December 13, 2017

Rent-seeking leadership

I’ve been thinking about value creation for the last week or so. I had beers with a friend and he made the crazily provocative statement that he felt like in his career there were only a couple of times where he felt that he was actually putting new value into the world, rather than just moving it around.

Hmm…

His line of thinking was that most of our working activity is spent moving value from one place to another, and that it’s rare that we ever actually put new value into the world. We talked about how design agencies we’ve worked at seemed to do a pretty good job of creating value for the founders/owners, which is nice but not exactly what we signed up for - despite my cynical tendencies, I fundamentally believe that the work I do is about adding value into the wider world rather than a few individuals.

Since then I’ve been thinking about how the larger organisations I’ve worked for might better be understood as systems designed to distribute power and money to the people at the top of the organisation rather than as systems to bring new value into the world.

The thought crystallised around the idea of rent-seeking, and the tendency I’ve seen amongst some senior managers and leaders to focus more on increasing their share of personal power and reward from their position than in creating new value from their position.

What does this look like in practice?

I think there are some common behaviours that you can attribute to rent-seeking leaders.

  • Prioritising the appearance of productivity over progress
  • Hiring of generalists and jack-of-all-trades
  • Deep dissatisfaction in the team
  • Focus on increasing the size of the team
  • Excessive, often unnecessary knowledge brokering (usually between effective parties)
  • Participant inflation in meetings

Appearance of productivity over progress

When a team is led by a rent-seeking manager, you can expect to see a lot of talk about progress and examples of interesting or innovative thinking. Out of context these seem impressive but don’t bear up under scrutiny and will mask a lack of significant progress. There will of course be explanations for this, often attributed to rogue team members or external factors.

Hiring generalists

A rent-seeking leader will tend to prefer team members who they can move around as a fungible resource. This allows them to appear effective by putting people where the most noise or demand is, rather than where they’re needed. By doing this, they avoid the accusation of bad hiring or the risk of their team being a bottleneck.

Dissatisfied team

Related to the previous point, this is the outcome when your team is treated as resources to be moved around to keep other people (and with the rent-seeking leader that usually means superiors) happy. Expect to see people complaining about the cost of context switching, feeling like they’re skimming the surface of a problem, and in permanent fire-fighting mode.

Focus on increasing the size of the team

It’s pretty rare that anyone is specifically paid to have a larger and larger team, but a rent-seeking leader will almost certainly make this their core objective. Having a large team justifies their existence, and of course a large team is an effective tactic to gaining seniority in a big org. A large team also gives you plausible deniability (“I’m over-worked managing the team”) and people to lose should the business tighten its belt.
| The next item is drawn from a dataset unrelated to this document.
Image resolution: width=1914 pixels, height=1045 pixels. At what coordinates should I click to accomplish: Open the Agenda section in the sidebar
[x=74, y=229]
Unnecessary knowledge brokering

To get the most rent from your team, it’s important not to let other people get too much directly from them. Rent-seeking leader will place themselves between the team and other parties, controlling the information flows to ensure that they are perceived as the valuable contact.
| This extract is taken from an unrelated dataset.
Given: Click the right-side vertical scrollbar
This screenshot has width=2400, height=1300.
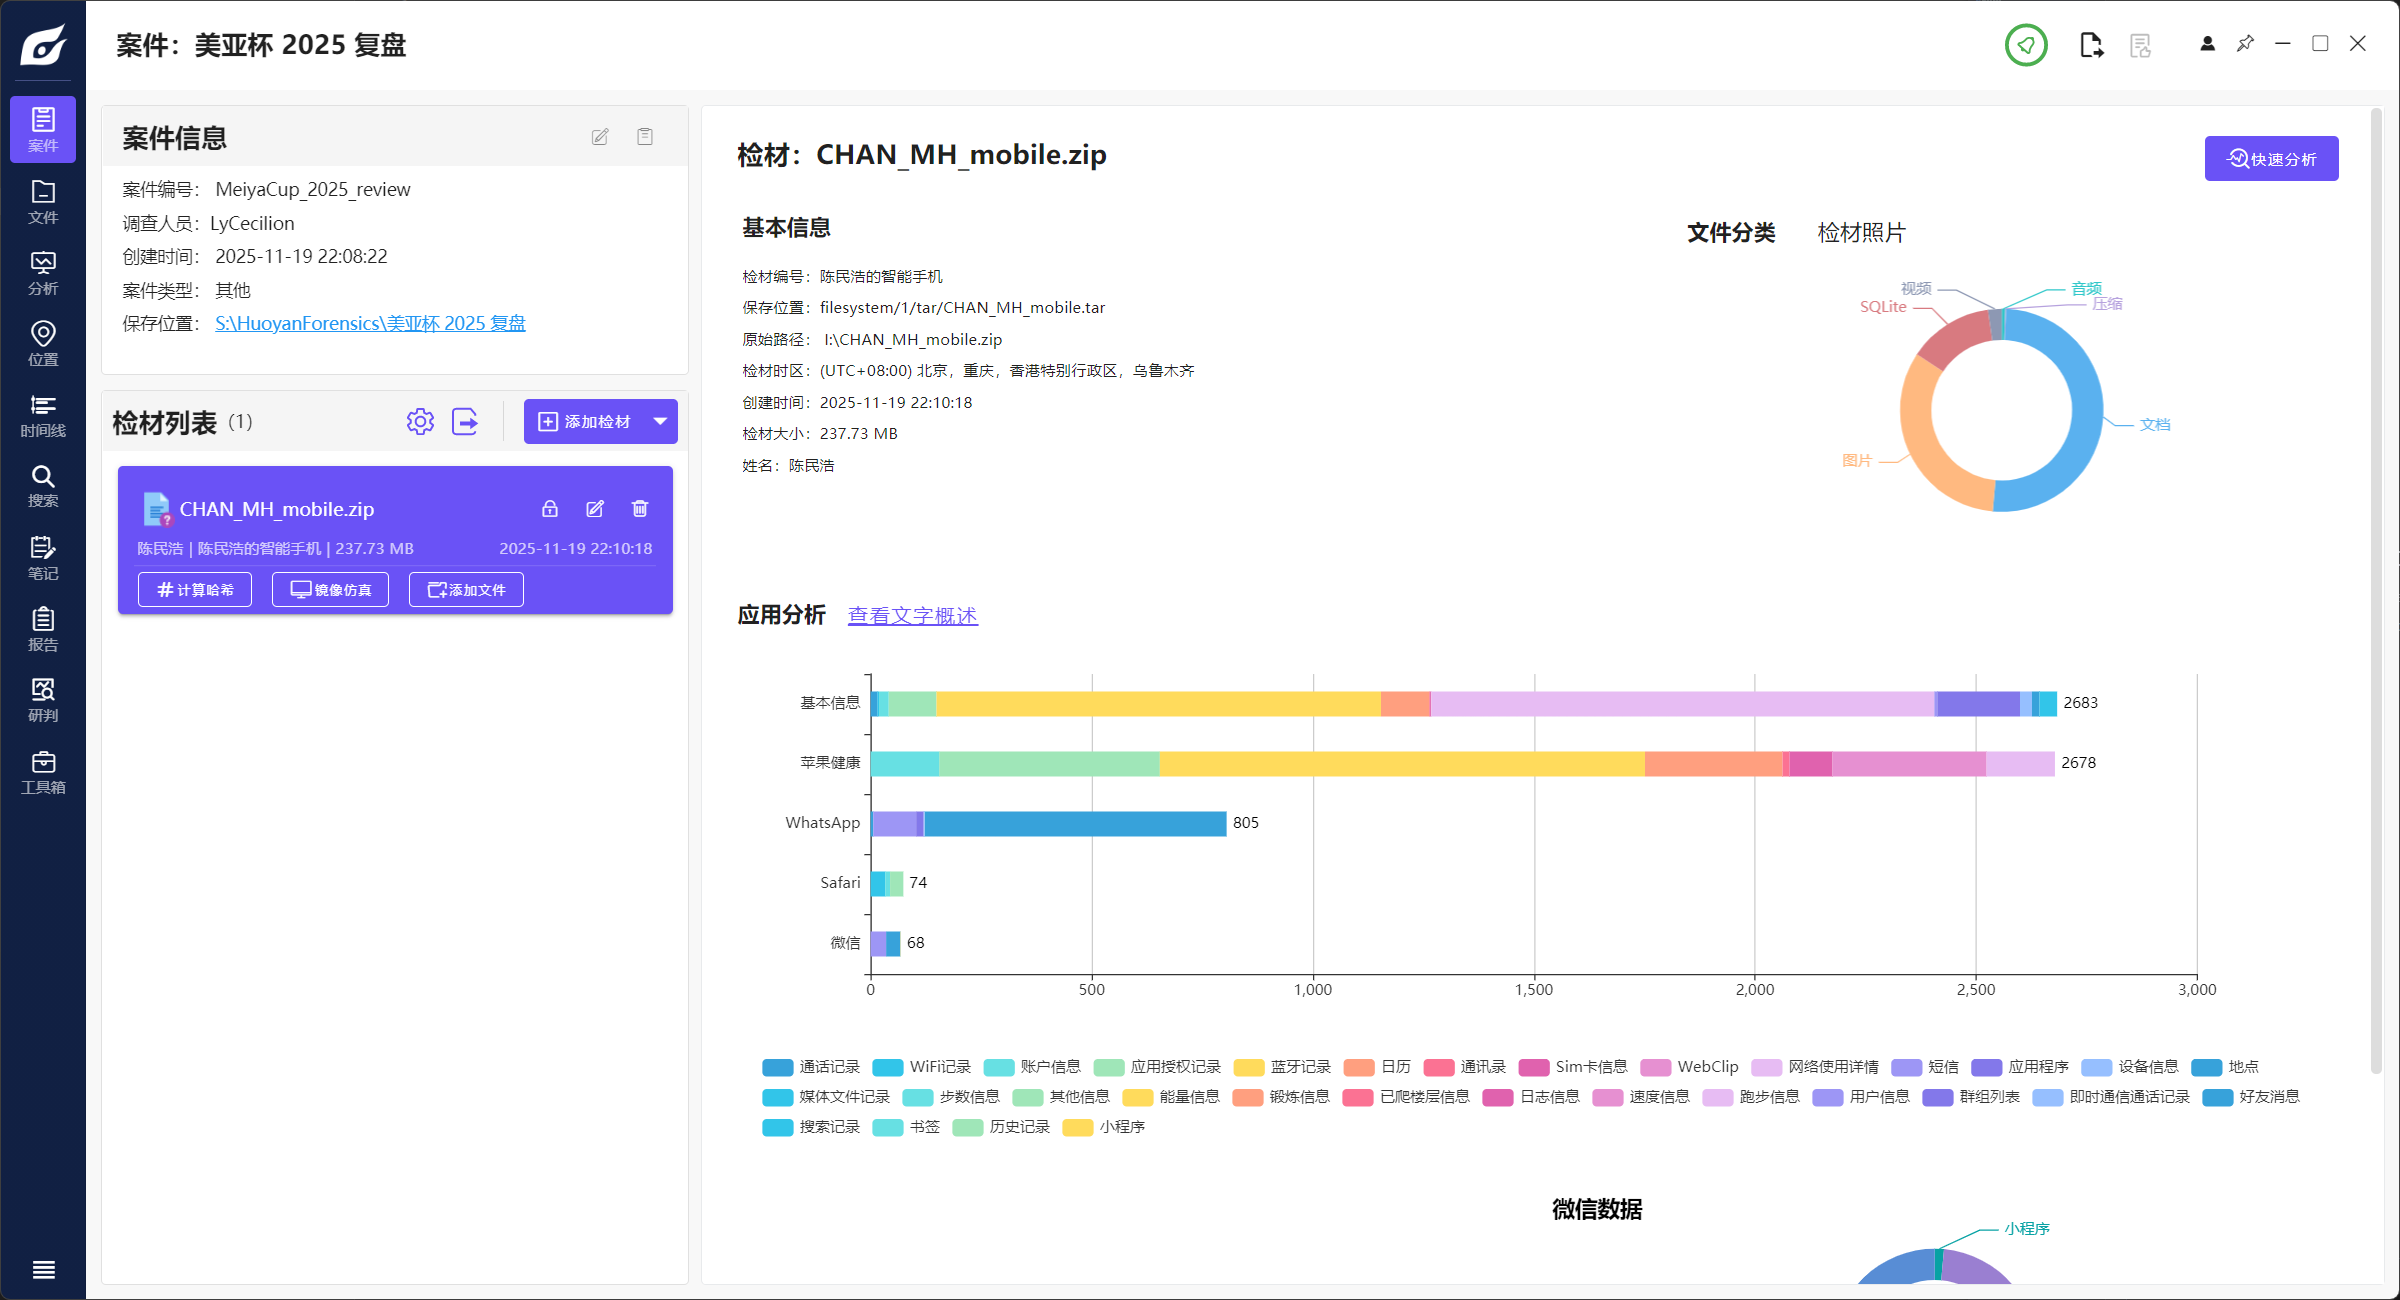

Participant inflation in meetings

Rather than attending, processing and disseminating information from meetings this kind of leader will tend to pull in their team into as many meetings as possible. For the leader this means that their role in the meeting is simply one of presence, rather than adding knowledge, making decisions or saving time.
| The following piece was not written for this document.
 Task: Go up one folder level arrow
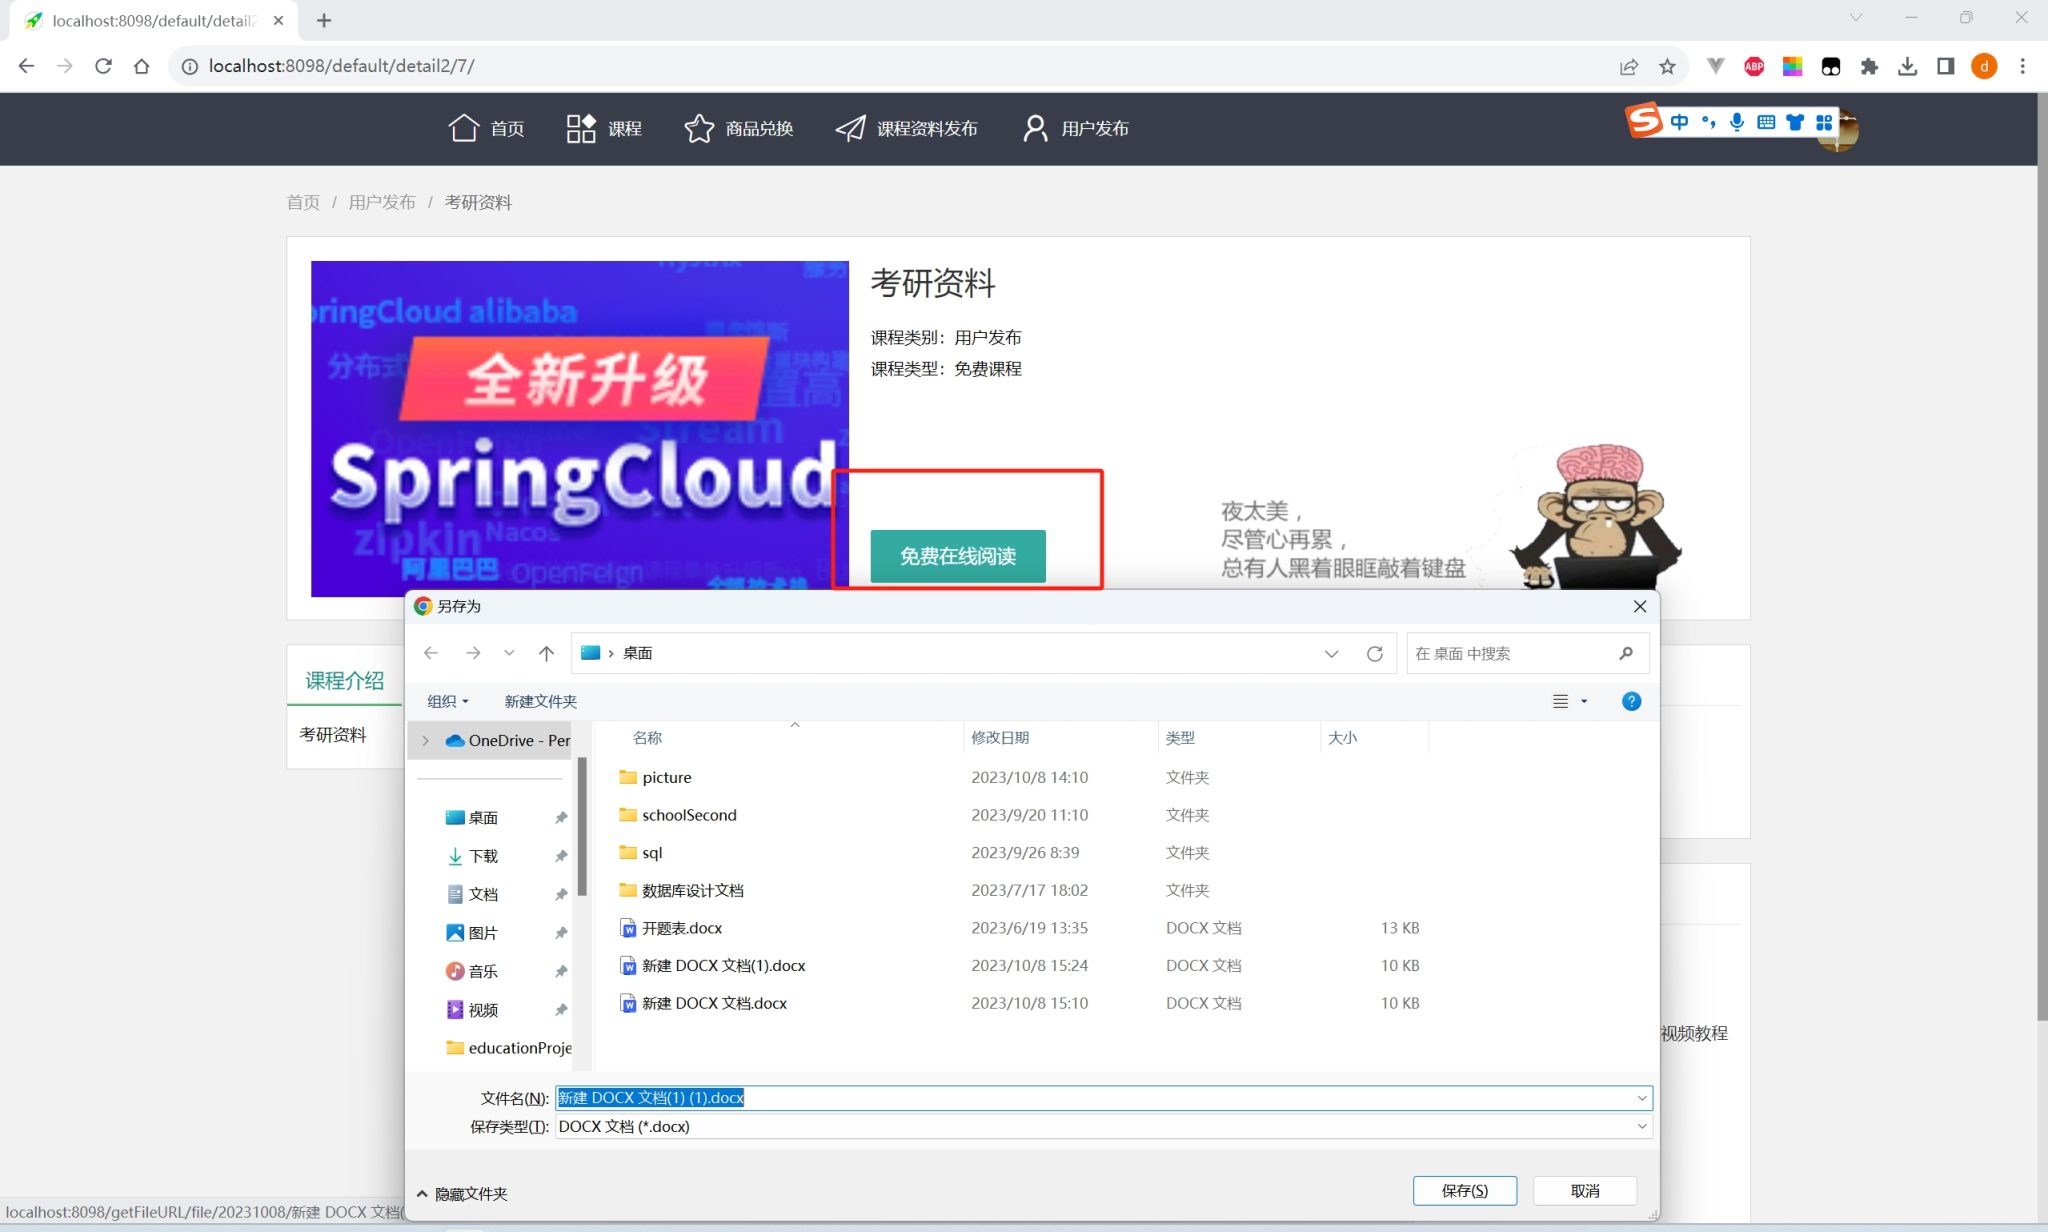pos(546,653)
One way not to be a rent-seeker

Writing these down was easier than I expected, partly because I’ve spent enough time alongside and working for people like this, but never really managed to capture why I was so irritated by them.

Going back to my friend’s observation, and having thought about him and the work he does I’d suggest that one of the things he does, as a good leader is to invest his time and energy into helping his team become better practitioners and in creating an environment where they can explore and grow. That to me is a very tangible kind of value being created that might otherwise not come into the world.